Sumber dana yang Kedua ialah berasal dari Oewang derma lisjt dari Tjabang Nahdlatoel Oelama sebesar f. 883.12. Setiap kali diselenggarakannya muktamar NU, cabang-cabang NU di berbagai daerah dikenakan iuran. Dilihat dari laporan keuangan jumlah iuran yang diserahkan cabang-cabang NU tersebut berbeda-beda. Mungkin tidak ada patokan khusus jumlah besaran iuran yang harus disetor.

Cabang-cabang NU yang menyetor dana untuk penyelenggaraan muktamar didapat dari pemasukan kas atau lewat iuran para anggotanya. Dalam buku biografinya, Kyai Muchit menuturkan bahwa setiap anggota NU diminta membayar iuran sebesar 20 sen. Beliau juga berkisah pada buku nya tersebut bahwa ada seorang yang bernama Kyai Mu’thi yang rela menempuh jarah dari Ngawi ke Banyuwangi untuk menghadiri muktamar dengan hanya menggunakan sepeda gayung demi menghemat biaya.

Sumber biaya Ketiga berasal dari Oewang derma lisjt Tjabang Nahdlatoel Oelama Banjoewangi.

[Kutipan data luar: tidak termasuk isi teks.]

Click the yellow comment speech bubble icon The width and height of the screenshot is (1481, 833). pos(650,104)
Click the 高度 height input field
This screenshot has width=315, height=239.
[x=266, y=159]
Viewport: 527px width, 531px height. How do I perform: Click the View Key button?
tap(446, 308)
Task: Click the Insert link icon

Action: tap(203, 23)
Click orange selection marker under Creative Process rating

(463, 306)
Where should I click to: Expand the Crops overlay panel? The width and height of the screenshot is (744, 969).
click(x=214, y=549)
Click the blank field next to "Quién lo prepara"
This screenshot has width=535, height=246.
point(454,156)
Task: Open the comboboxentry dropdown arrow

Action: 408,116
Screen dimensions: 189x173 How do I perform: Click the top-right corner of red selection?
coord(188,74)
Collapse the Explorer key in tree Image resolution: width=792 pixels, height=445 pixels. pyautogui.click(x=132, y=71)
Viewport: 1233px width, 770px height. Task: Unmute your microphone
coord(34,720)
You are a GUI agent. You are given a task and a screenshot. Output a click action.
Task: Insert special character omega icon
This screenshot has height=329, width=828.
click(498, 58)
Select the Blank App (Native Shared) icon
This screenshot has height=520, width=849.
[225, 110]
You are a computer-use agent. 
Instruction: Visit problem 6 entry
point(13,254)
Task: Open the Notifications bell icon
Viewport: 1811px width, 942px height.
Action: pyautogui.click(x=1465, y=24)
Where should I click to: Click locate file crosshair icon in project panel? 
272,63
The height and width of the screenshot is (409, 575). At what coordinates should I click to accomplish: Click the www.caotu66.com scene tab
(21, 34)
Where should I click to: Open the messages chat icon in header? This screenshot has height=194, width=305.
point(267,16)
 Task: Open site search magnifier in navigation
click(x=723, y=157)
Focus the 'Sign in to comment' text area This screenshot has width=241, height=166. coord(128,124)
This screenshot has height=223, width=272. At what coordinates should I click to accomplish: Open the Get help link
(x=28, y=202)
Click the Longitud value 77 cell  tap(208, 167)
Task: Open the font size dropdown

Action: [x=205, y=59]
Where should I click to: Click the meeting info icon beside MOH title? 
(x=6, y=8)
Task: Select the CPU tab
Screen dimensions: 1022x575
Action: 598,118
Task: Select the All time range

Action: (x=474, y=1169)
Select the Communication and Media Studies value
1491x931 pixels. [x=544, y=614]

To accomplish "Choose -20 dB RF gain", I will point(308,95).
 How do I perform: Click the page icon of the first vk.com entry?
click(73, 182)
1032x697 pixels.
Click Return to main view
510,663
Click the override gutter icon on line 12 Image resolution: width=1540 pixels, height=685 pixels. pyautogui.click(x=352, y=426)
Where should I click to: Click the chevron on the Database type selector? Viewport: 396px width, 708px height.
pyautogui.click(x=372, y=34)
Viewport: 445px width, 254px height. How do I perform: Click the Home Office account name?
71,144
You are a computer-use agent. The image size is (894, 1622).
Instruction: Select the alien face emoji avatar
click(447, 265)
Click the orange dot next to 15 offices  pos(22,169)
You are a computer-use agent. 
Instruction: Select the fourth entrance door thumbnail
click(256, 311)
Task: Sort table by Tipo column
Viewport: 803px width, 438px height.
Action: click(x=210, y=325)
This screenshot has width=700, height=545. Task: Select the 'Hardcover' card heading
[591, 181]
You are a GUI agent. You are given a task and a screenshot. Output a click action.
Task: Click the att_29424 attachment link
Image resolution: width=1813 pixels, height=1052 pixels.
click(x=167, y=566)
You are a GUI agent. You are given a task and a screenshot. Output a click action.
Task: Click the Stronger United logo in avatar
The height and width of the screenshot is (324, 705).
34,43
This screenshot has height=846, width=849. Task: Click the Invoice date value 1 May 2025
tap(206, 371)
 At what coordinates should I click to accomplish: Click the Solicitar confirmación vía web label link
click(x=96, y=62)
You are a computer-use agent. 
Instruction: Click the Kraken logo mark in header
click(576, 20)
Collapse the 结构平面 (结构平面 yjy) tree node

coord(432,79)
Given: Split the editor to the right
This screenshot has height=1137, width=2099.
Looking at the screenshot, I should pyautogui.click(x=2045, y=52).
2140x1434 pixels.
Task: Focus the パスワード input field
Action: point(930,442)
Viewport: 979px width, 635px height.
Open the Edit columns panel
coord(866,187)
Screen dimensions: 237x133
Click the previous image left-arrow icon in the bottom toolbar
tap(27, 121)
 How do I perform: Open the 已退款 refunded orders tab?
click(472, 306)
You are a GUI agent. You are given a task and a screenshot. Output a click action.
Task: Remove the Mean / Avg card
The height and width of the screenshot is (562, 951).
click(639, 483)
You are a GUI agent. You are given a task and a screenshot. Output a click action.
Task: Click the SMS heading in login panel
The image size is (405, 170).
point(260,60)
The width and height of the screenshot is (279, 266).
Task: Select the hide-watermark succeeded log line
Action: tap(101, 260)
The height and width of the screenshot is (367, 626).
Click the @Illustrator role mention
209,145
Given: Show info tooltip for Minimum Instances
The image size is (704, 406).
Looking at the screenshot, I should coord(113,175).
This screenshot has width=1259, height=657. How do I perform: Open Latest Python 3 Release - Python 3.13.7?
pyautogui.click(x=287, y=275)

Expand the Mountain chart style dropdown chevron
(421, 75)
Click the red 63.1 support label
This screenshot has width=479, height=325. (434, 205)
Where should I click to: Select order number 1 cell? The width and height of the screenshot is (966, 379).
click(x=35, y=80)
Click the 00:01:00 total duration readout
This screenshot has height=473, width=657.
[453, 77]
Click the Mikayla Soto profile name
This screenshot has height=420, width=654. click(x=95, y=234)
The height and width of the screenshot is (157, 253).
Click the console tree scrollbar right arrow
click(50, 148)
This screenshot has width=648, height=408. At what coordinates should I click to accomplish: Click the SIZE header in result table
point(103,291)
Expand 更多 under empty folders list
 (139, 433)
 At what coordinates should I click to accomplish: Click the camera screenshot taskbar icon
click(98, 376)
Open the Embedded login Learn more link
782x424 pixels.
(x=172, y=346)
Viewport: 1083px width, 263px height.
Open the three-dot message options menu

Besar kemungkinan pendapatan sumber dana ketiga ini didapat dari uang derma yang diberikan seikhlasnya. Dari hasil ini didapat dana sebesar f. 16.45. Yang Keempat pendanaan muktamar NU di Banyuwangi ini juga dibantu oleh Derma makanan dari pendoedoekan Banjoewangi Matjem.

Sumbangan bahan makanan dari penduduk Banyuwangi punya sumbangsih besar. Dalam laporan tersebut terkumpul dana f. 55.65. Tidak di muktamar Banyuwangi, ketika muktamar di Jakarta setelah perang kemerdekaan NU Banyuwangi juga bergerak dengan mengirimkan 100 kwintal beras untuk dikonsumsi.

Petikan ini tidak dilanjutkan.